The cooperation is ongoing between the social democratic main opposition Republican People’s Party (CHP), the right-wing Good (İYİ) Party, the conservative Felicity (Saadet) Party, and the smaller Democrat Party (DP), which are in an alliance for the parliamentary elections to be held on the same day as the presidential election. The Kurdish problem-focused Peoples’ Democratic Party (HDP), which is not a member of the alliance, is also involved in ballot box security cooperation.
“As opposition parties we are concerned that there could be ballot box security problems sourcing from the government bloc,” one source stated, referring to the alliance between President Tayyip Erdoğan’s ruling Justice and Development Party (AK Parti), the Nationalist Movement Party (MHP) and the nationalist/conservative Greater Unity Party (BBP). “We believe the free will of the people must show itself in the elections by taking democratic measures, such as being careful in the casting and counting of votes.”
Meanwhile, experienced pollster Bekir Ağırdır, head of the top polling company KONDA told daily Cumhuriyet on May 11 that there was a considerable possibility of presidential elections not being completed in the first round. “The 2017 referendum for presidential powers was carried out under the state of emergency with little coverage of the ‘No’ campaign against Erdoğan in the media, and with no joint rhetoric or strategy in the ‘No’ campaign.
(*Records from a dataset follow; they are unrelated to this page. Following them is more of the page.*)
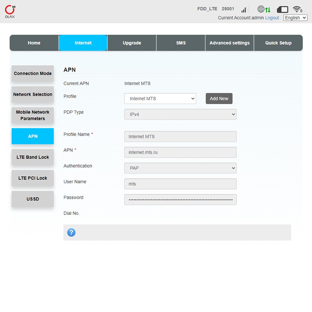This screenshot has width=312, height=312.
Task: Switch to the Home tab
Action: pyautogui.click(x=34, y=43)
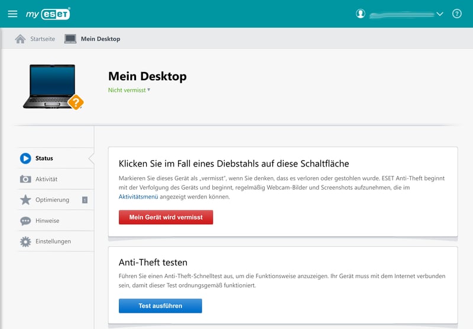The image size is (473, 329).
Task: Click the home icon in breadcrumb
Action: point(20,39)
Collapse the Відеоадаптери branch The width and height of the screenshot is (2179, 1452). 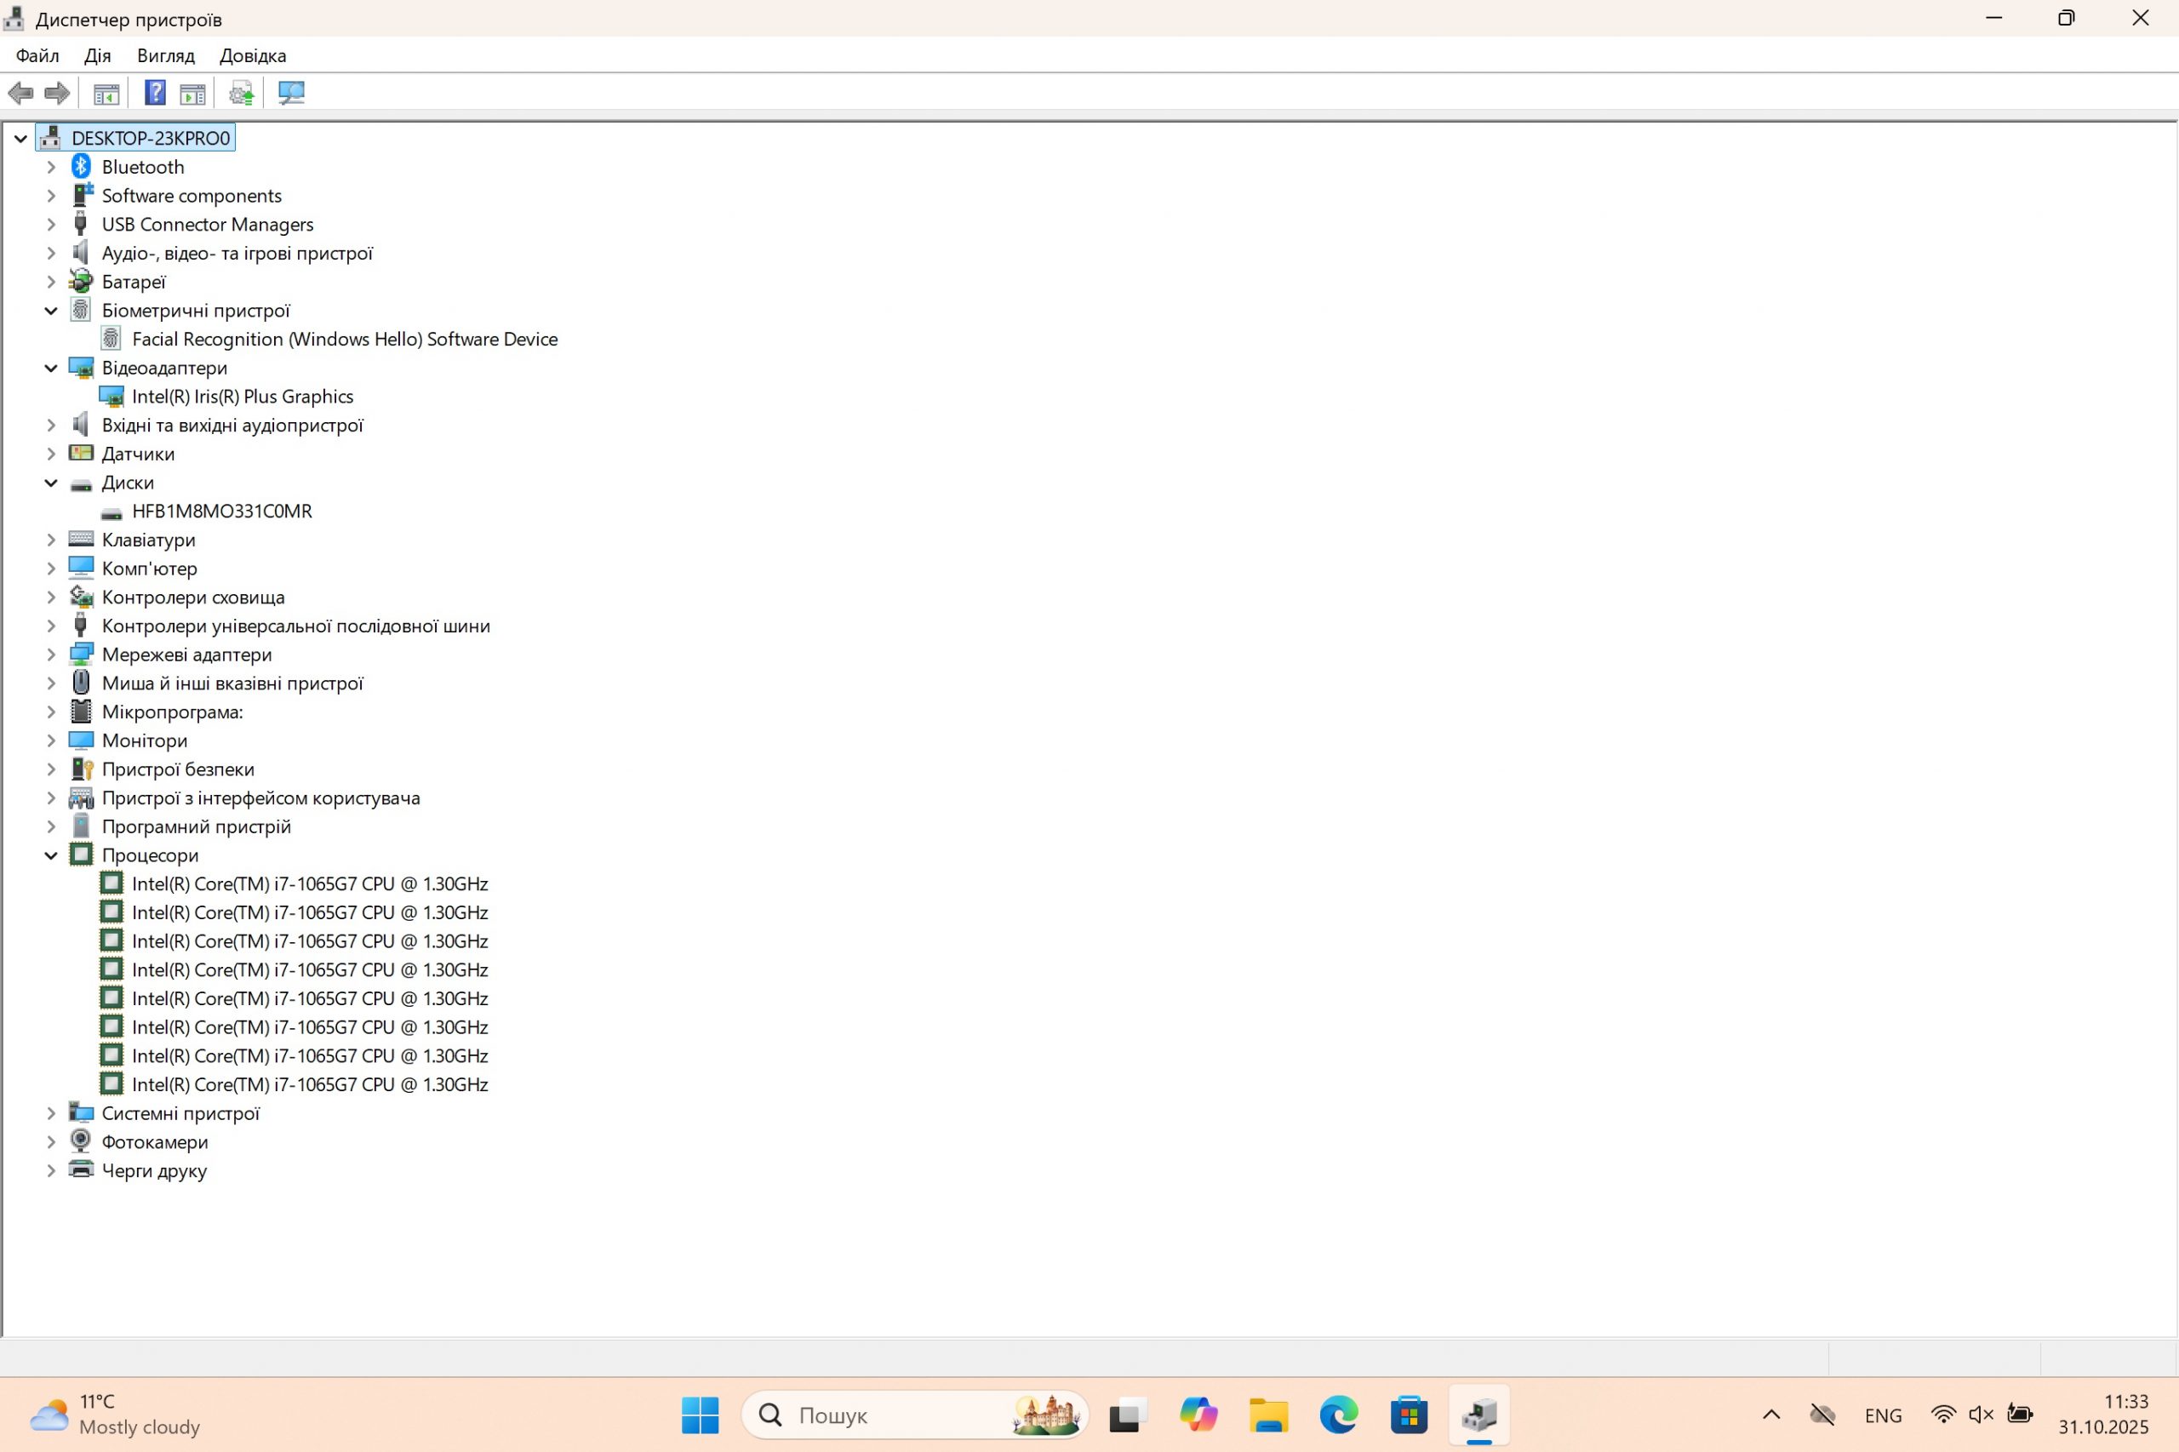coord(51,368)
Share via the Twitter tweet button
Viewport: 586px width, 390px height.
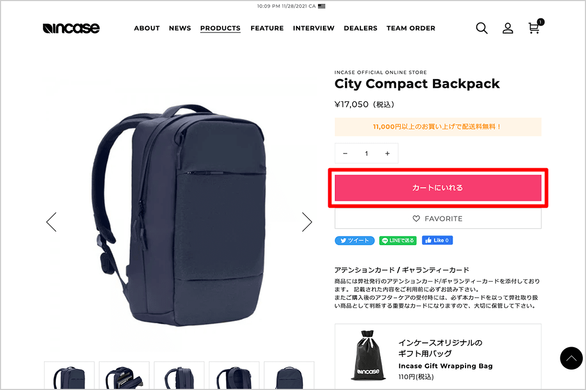(355, 241)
However, the result was a very narrow win for the ‘Yes’ campaign. If the opposition bloc can develop meaningful strategies, that balance could turn the other way around.”
Ağırdır also noted that for the first time since the 2002 elections in which the AK Parti won a victory, Erdoğan and his party are in a “defensive rhetoric,” which is a “disadvantage because the AK Parti does not know how to develop defensive positions.” Despite having less public support, the opposition parties currently have more confidence. “For the time being control seems to be in the hands of the opposition parties,” Ağırdır claimed.
He thinks that if Erdoğan is not elected in the first round on June 24, the second round on July 8 will most likely be between Erdoğan and the CHP’s Muharrem İnce. Ağırdır said the rising popularity of İYİ Party leader Meral Akşener slowed down after İnce was announced as the CHP’s choice, but both Akşener and İnce have pledged that they would support each other if the presidential election goes to a second round between the top two candidates. In the event of such a second round, Ağırdır said, HDP voters are likely to determine the final result.